What is expected ->
Reproduce, word for word, the stretch of the BSD and Linux discussion below from "The ramifications of" through "it to work.".

Document ->
# # #
Now, in some way, we can see the BSD model starting in the Linux world. The recent fork of KDE by RedHat is the most recent example, but I can easily see RedHat and UnitedLinux start taking on more of the “cohesive whole” philosophy of the BSDs, if for no other reason than to improve stability.
The ramifications of this will be “RedHat” versions of software, and “UL” versions, and then the “wild” versions. The companies may easily start bringing systems under their own wings and make little tweaks. If the original team doesn’t want those tweaks in the public, wild distribution, then, no problem — snip — RedHat Sendmail v1.0.
I consider the BSDs to be the Dell and Compaq of the free Unix world. It’s an open system made from mostly commodity parts, but the camps make a reasonable effort to test the entire system, whereas most of the Linux’s are trips to the local Computer Swap meet and bringing back a big box of parts needing assembly to get it to work.
I am sitting at a BSD machine right now as I type this, as a matter of fact, I use this machine all the time. It is mature and stable. Which BSD do I use?
Mac OS X!
That’s the one thing I can’t stand about BSD users. They constantly have to put down linux and the GPL.
Most articles just can’t resist the urge to mention how BSD is somehow “better” then linux.
Its pathetic that BSD users don’t have enough faith in their distros, and to have to use FUD ever time they mention Linux. So then you get crap like this.
“Linux is for people who hate Windows.
BSD is for people who love UNIX.”
Whatever, grow up already.
I have been a Windows refugee for about 3 years now. (Don’t want to start a flame war (:) Just a variety of things came together at about the same time and I made my first jump by putting linux on a system. The usual clueless with UNIX problems ensued and I was soon back in the comfy world of Microsoft. After several attempts at this new OS I was able to do what I wanted to do and improvements in linux itself made the jump relatively easy. Besides I was enjoying my newfound skills. Suddenly I felt that I was actually working with my computer like a car mechanic works on a car. I was able to get under the hood and actually manage the beast much more directly than with windows. There was no GUI, Wizard, or Paper Clip Guy standing between me and the innards of the system. After learning that instead of typing up those ridiculously long commands by hand every time, I could open up vi and type the command once and use this as a script.
# # #
Material ->
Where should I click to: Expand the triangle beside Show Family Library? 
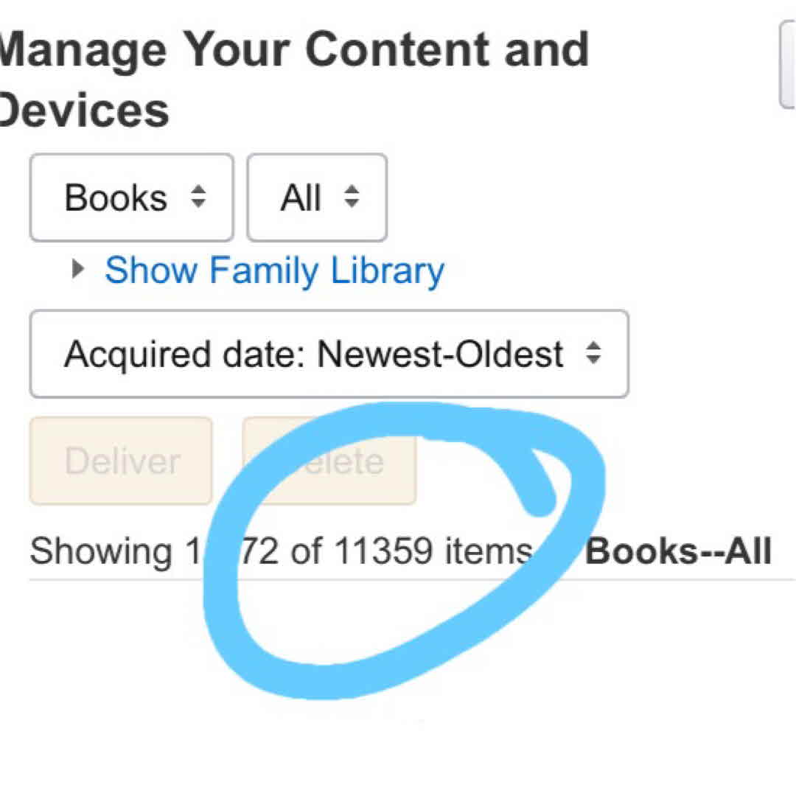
# # #
The reply ->
The ramifications of this will be “RedHat” versions of software, and “UL” versions, and then the “wild” versions. The companies may easily start bringing systems under their own wings and make little tweaks. If the original team doesn’t want those tweaks in the public, wild distribution, then, no problem — snip — RedHat Sendmail v1.0.
I consider the BSDs to be the Dell and Compaq of the free Unix world. It’s an open system made from mostly commodity parts, but the camps make a reasonable effort to test the entire system, whereas most of the Linux’s are trips to the local Computer Swap meet and bringing back a big box of parts needing assembly to get it to work.